While Bhutan is a poor country, one could be excused for not seeing this. A modest air of prosperity pervades the entire nation. What is all comes down to is a pretty fair and equal distribution of wealth. Combined with a government that actually tries to do well for its citizenry. What a concept. This includes cradle to grave benefits, free medical care for all (though this being Bhutan, one can choose between traditional Bhutanese medicine, or western medicine, or a combination of both), free and universal education including overseas university for all qualifiers, and as befits a Buddhist land, where upon death cremation is the norm, free cremation.

Each dzonghag (district) has its crematorium. After cremation the ashes are returned to the family, these are mixed with clay and formed in molds, about the size and shape of a cupcake, (known as chortens) sometimes the top painted, looking all the more like frosting on the cupcake.

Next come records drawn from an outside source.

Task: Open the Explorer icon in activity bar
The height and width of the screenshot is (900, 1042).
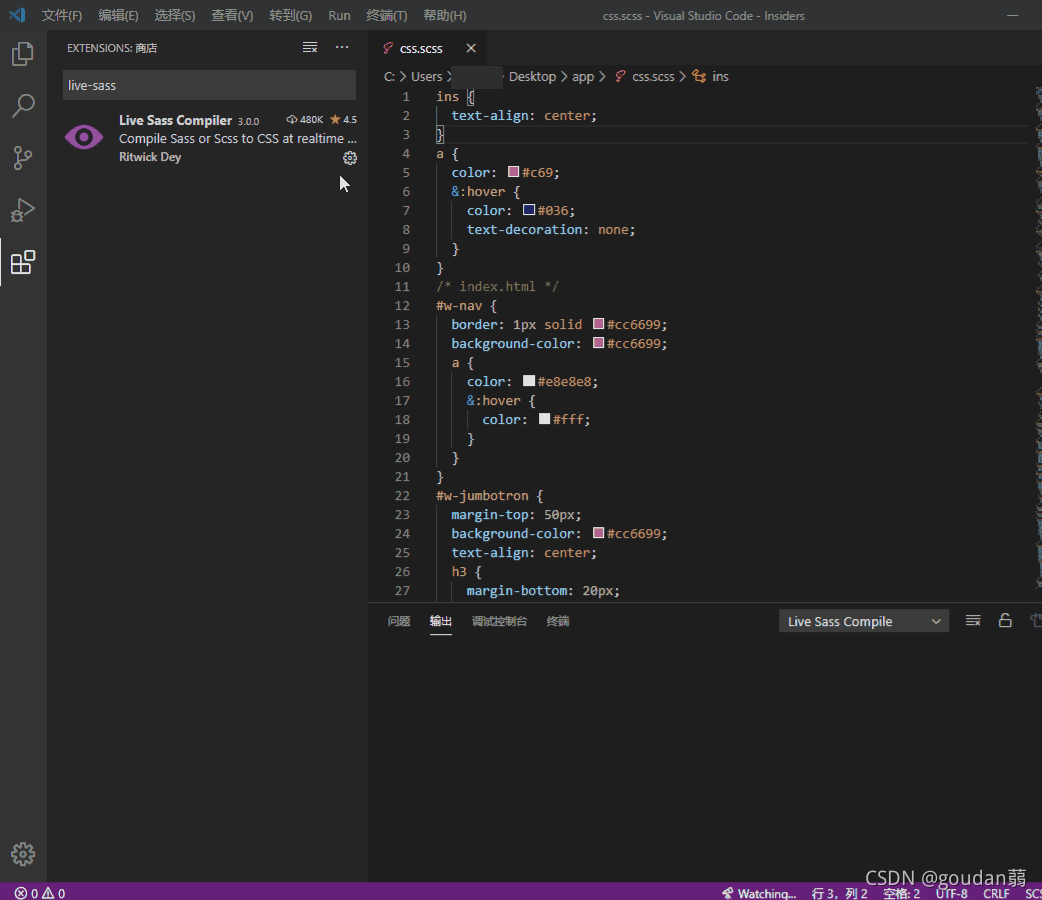Action: click(23, 54)
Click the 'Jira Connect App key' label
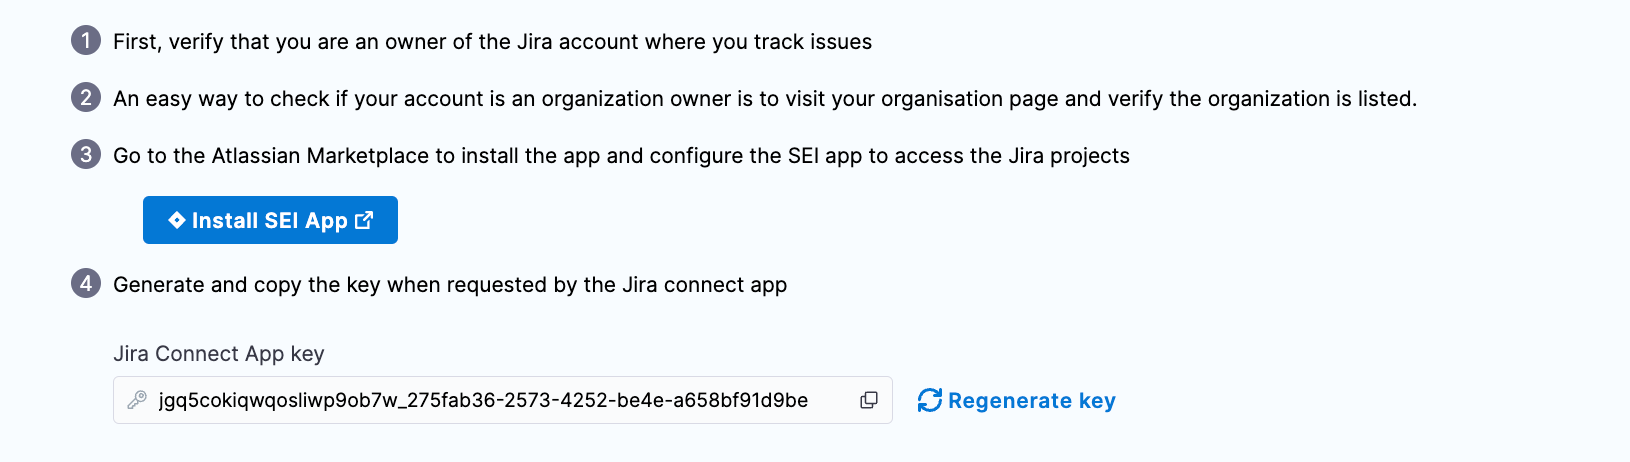 218,354
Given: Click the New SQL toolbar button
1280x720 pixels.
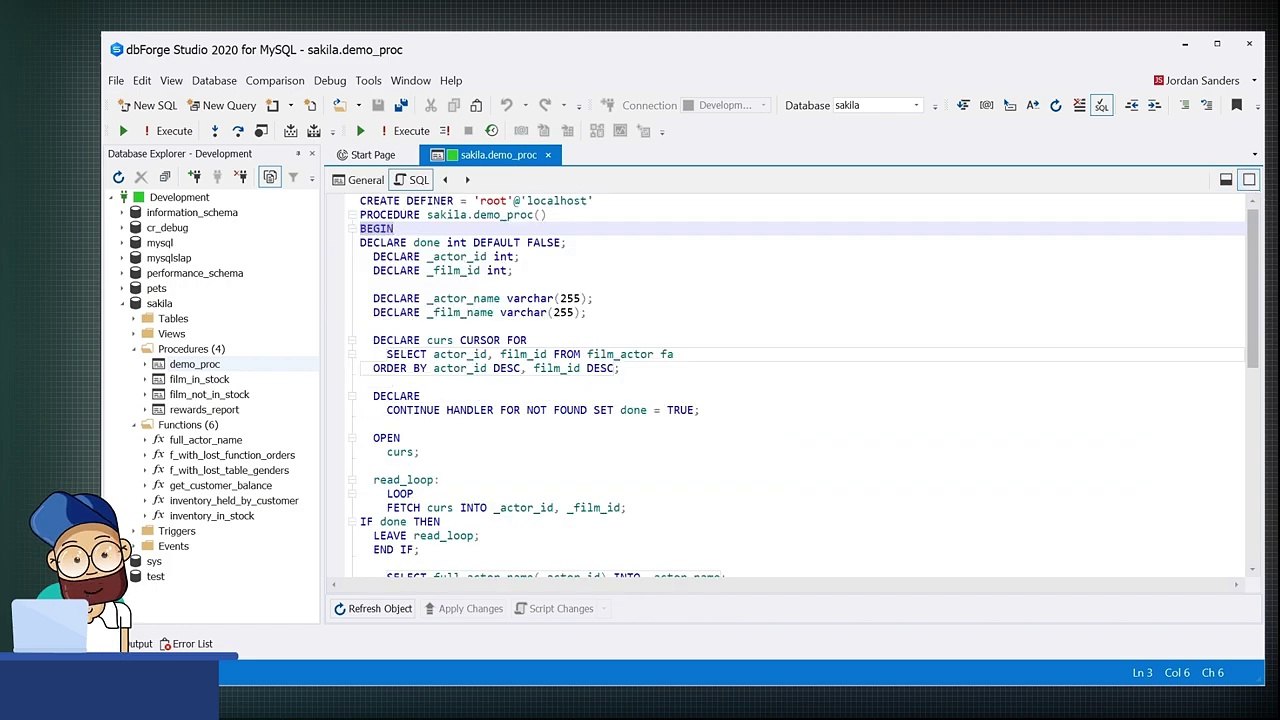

These are then placed in any place deemed auspicious, usually a mountainside or stream side but sometimes even window sills, so that grandpas essence may emanate from these sites. Hundreds, even thousands of these small chortens crowd ledges along side mountain roads. Eventually they crumble and become again soil.

It soon became too hot (this is what state of the art gets you, extreme heat) and they went for the exit doors. Which also were too hot to handle.

The National Crematorium is in Thimphu, the capital. We see it along side the river. Dorji explains that with more bodies to cremate here, the government decided it needed a more efficient way to cremate the deceased. So imported a new state of the art oven from (I kid you not) Germany. (Were a group of Germans brainstorming about business opportunities and they chanced upon crematory ovens, you'd think at least one of them would have had the sense to say "Ach Klaus, ve cannot make dat." But some minds are impervious to irony). The new oven was installed, and on its maiden voyage, so to speak, the bereaved families gathered inside as is the custom, to observe the cremation. It soon became too hot (this is what state of the art gets you, extreme heat) and they went for the exit doors. Which also were too hot to handle. Only the quick intervention of those outside who heard their frantic cries, and promptly opened the doors saved them.

The German oven now sits abandoned and unused, the Bhutanese prefer their traditional method.